Forecasts of genetic fate just got a lot more accurate


DNA-based scores are getting better at predicting intelligence, risks for common diseases, and more. 
  • by Antonio Regalado
  •  
  • February 21, 2018
  • hen Amit Khera explains how he predicts disease, the young cardiologist’s hands touch the air, arranging imaginary columns of people: 30,000 who have suffered heart attacks here, 100,000 healthy controls there.
    There’s never been data available on as many people’s genes as there is today. And that wealth of information is allowing researchers to guess at any person’s chance of getting common diseases like diabetes, arthritis, clogged arteries, and depression.
    Doctors already test for rare, deadly mutations in individual genes. Think of the BRCA breast cancer gene. Or the one-letter mutation that causes sickle-cell anemia. But such one-to-one connections between a mutation and a disease—“the gene for X”—aren’t seen in most common ailments. Instead, these have complex causes, which until recently have remained elusive....

    A DNA IQ test

    In addition to predicting disease, geneticists can build models to predict any human trait that can be measured, including behaviors. Is this person destined for a life of crime and recidivism? Will that one be neurotic, depressed, or smarter than average?
    The scoring technology, scientists say, will soon shed uncomfortable light on such questions. In January, two leading psychologists argued that direct-to-consumer DNA IQ tests will soon become “routinely available” and will predict children’s ability “to learn, reason, and solve problems.” They believe parents will test toddlers and use the results to make school plans.
    To some, using foggy genetic horoscopes to decide who goes to college and who ends up in trade school sounds like an extraordinarily bad idea.

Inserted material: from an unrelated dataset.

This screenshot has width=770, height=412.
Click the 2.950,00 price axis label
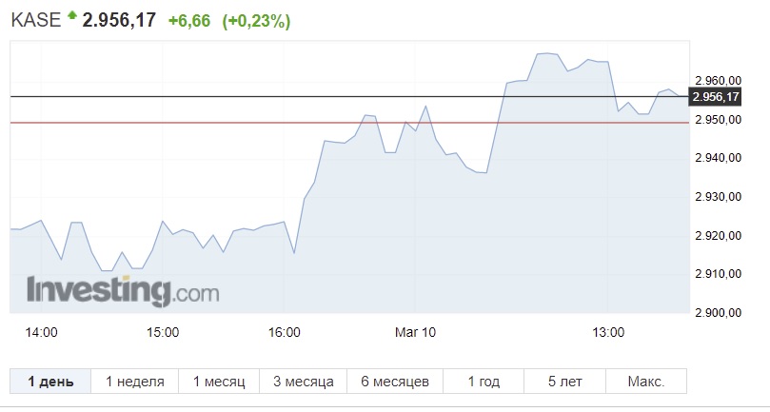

On his blog Gloomy Prospect, Eric Turkheimer, a prominent psychologist at the University of Virginia, says the danger is that the scores will be overinterpreted to “recommend some truly dreadful social policies.” That, he thinks, would be “the worst possible kind of biologically determinist discrimination.” To Turkheimer, polygenic scores are “less than meets the eye” and about as fair as “predicting your IQ from a cousin you haven’t met.”
    Such views aren’t stopping the rapid pace of genetic exploration. Until last year, no gene variant had ever been tied directly to IQ test results. Since then, studies involving more than 300,000 people’s DNA have linked 206 variants to intelligence. It means genetic scores can now account for 10 percent of a person’s performance on an IQ test. That could reach 25 percent within a few years, as more data accumulates. One US company, Genomic Prediction, even says it wants to test IVF embryos for intelligence, so parents can discard those expected to be mentally unfit.
    Dystopia, dubious medicine, or a breakthrough in prevention? Genomic prediction may well be all three. What is clear is that, with the data needed to create predictors becoming freely available online, 2018 will be a breakout year for DNA fortune-telling.